Sin embargo, en medio de esta geografía del extravío, persiste el amor como una falta de ortografía en un texto perfecto. Es un error luminoso, un incendio que se empeña en quemar bajo el agua. No es un refugio ni una meta, sino el único hilo de seda que nos impide caer al fondo del vacío. Amarte en este mundo que se desmorona es como intentar tocar un violín en medio de un derrumbe: la música no detiene las piedras, pero les da una forma de danza, una razón para no ser solamente escombros.

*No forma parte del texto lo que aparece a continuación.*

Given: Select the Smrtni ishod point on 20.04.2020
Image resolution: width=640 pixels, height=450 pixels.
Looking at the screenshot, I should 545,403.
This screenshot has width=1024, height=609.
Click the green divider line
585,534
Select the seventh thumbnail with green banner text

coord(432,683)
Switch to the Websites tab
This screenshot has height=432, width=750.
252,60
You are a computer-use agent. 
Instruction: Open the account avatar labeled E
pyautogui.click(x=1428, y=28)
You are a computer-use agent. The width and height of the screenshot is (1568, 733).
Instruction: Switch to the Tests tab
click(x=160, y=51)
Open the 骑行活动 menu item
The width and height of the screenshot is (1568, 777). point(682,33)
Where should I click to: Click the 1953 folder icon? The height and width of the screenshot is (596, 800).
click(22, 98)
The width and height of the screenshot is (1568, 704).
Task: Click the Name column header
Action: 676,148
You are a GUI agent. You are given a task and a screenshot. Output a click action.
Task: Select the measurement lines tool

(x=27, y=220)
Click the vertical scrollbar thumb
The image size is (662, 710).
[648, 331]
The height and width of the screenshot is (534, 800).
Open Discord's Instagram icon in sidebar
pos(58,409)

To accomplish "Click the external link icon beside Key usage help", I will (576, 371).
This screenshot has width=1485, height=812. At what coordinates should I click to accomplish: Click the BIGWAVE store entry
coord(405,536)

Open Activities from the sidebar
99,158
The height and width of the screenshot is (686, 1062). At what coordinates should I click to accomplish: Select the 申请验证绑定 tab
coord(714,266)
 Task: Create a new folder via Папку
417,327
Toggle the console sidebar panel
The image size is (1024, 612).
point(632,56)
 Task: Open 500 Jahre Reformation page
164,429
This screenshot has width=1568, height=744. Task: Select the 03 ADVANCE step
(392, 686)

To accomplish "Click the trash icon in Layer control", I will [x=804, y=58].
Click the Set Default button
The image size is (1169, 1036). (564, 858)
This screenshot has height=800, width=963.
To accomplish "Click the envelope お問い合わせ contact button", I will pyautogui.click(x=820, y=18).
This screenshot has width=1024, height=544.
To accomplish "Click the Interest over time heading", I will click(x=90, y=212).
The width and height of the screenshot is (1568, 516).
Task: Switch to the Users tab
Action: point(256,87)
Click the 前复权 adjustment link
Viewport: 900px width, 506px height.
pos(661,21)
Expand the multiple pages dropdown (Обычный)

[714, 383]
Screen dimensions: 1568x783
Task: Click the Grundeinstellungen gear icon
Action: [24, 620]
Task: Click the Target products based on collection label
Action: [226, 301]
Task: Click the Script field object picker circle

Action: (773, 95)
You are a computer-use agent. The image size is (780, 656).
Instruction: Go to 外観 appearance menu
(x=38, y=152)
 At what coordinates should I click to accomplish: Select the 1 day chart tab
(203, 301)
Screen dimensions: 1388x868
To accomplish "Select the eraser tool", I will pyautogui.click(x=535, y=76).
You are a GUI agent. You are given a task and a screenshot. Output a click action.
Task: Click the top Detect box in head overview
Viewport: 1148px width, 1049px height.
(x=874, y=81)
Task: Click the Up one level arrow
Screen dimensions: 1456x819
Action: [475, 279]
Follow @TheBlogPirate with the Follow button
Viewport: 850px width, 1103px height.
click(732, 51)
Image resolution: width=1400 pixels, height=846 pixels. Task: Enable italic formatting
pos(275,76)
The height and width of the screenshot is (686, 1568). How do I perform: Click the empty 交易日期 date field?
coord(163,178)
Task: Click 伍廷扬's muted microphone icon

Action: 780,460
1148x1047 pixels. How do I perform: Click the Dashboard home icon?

No busco el rumbo porque el norte es ahora un pájaro de plomo. Me basta con este azar de encontrarte en las grietas de lo cotidiano, donde la filosofía ya no pide respuestas, sino que se resigna a mirar cómo la luz todavía insiste en filtrarse por los vidrios rotos. Estamos aquí, existiendo a ciegas, dos sombras que se reconocen por el tacto en una ciudad que ha perdido su nombre. El mundo está peor, es cierto, pero mientras tu mano busque la mía en la oscuridad, el naufragio no será una derrota, sino nuestra manera de habitar la belleza.

Al final, quizá solo se trate de eso: de ser los únicos que todavía saben que debajo de este ruido de máquinas, todavía late el pulso de lo que no puede ser medido ni vendido.